### TASK DETAILS
Reformat the data below as a numbered list, one line per item, skipping any blank lines. Omit the images from your answer.

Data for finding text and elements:
===

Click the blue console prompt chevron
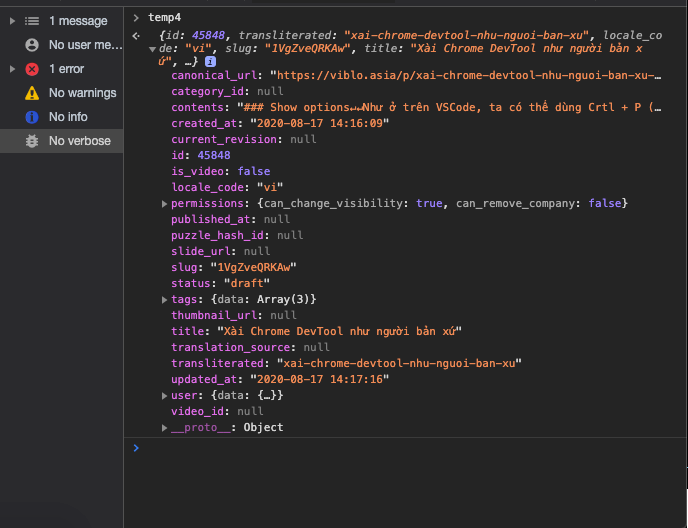This screenshot has height=528, width=688. (136, 447)
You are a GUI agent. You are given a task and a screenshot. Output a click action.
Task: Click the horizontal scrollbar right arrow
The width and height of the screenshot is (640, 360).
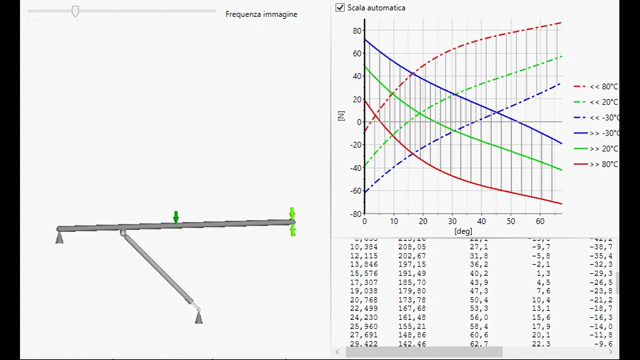[611, 352]

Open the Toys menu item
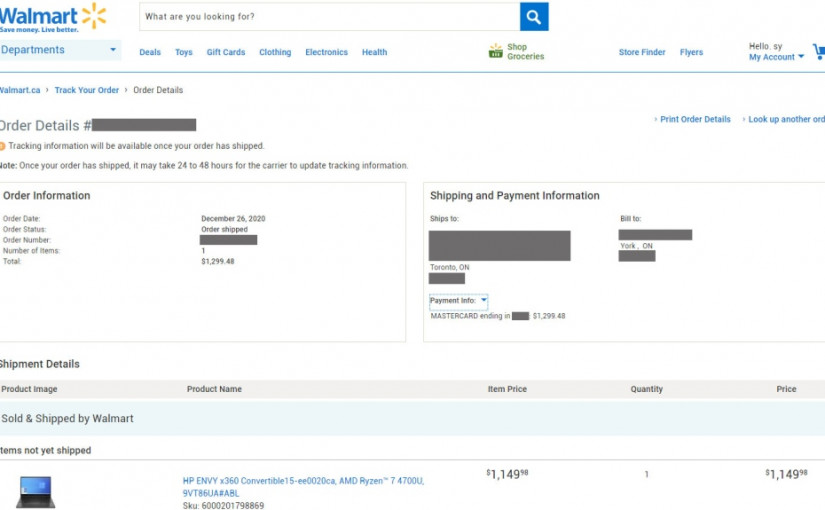tap(184, 52)
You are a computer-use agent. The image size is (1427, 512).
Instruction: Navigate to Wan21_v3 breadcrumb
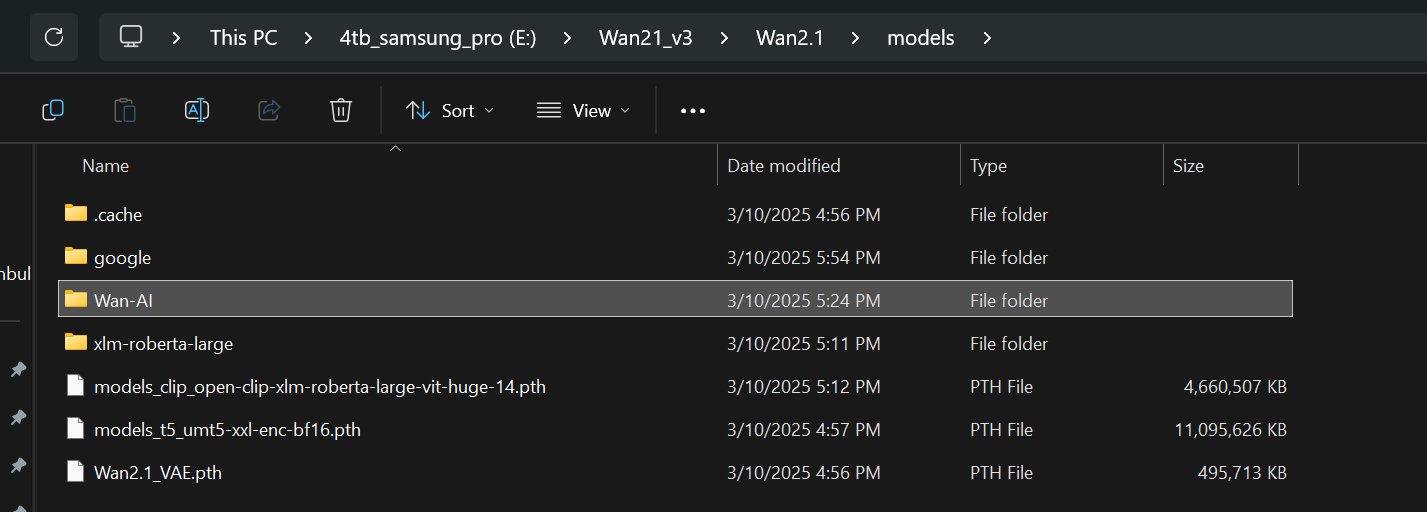point(645,39)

===

### FINISHED TASK
1. Click the blue console prompt chevron
2. This screenshot has height=528, width=688. (136, 447)
3. You are a GUI agent. You are given a task and a screenshot. Output a click action.
4. Task: Click the horizontal scrollbar right arrow
5. The width and height of the screenshot is (640, 360).
6. [611, 352]
7. Open the Toys menu item
8. tap(184, 52)
9. You are a computer-use agent. The image size is (1427, 512).
10. Instruction: Navigate to Wan21_v3 breadcrumb
11. point(645,39)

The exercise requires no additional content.